Hey I am also lookin for people to room with for FAU 2015, I have contacted two other people, hopefully if everything works out we can room together, would you like to tag along if it does ^_^


----------



## StormyChang (Jul 28, 2015)

That would ease collecting all the money up for a whole room.  But it would be me and my bf (if he can get the time off) if that's ok?


----------



## Troi (Jul 28, 2015)

That's fine if your boyfriend decides to go, I still haven't got replied to by the other 2 guys but I guess I'll give them enough time to actually reply lol


----------



## StormyChang (Jul 28, 2015)

So, are you getting the room, and we pay you at con, or what's the set up?


----------



## Troi (Jul 28, 2015)

I thought you were gonna pay for the room and I was gonna give you money at the con if that's ok.
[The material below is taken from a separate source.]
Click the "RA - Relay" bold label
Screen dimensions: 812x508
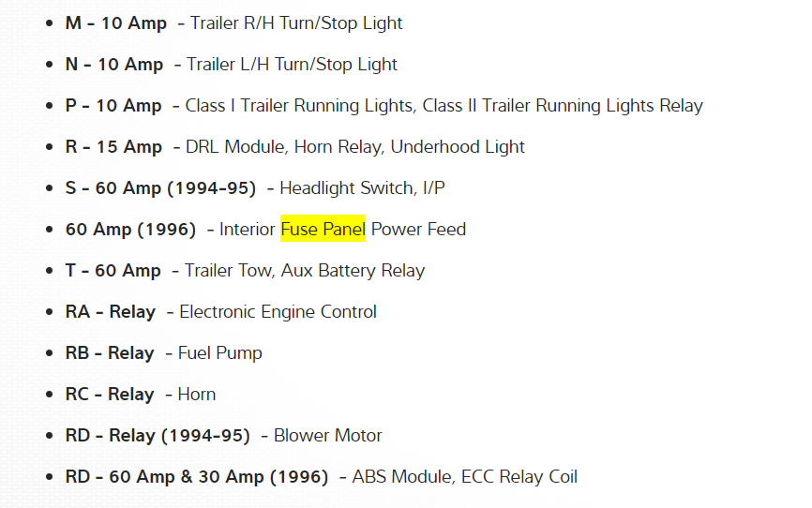111,312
I'm goin based off the first post.


----------



## StormyChang (Jul 28, 2015)

ohh, ok. what you had said just sounded like you had a room sorted. XD sorry. uh, yea. i will, but i'll only be able to get a room sorted ahead of time if everyone gets locked in asap (i'd say august 20th at the latest probably).  otherwise we'll have to all meet up and finagle a room at the con itself. (which never seems to be a problem, the con is small enough the hotel is never full.


----------



## Troi (Jul 28, 2015)

Sorry about the misunderstanding lol, ^^'. and Ok cool, one of the guys I was talking to told me he has a group already but they are only looking for 2 people


----------



## StormyChang (Jul 29, 2015)

ok, well, let me know as soon as possible


----------



## Troi (Jul 29, 2015)

Will do!


----------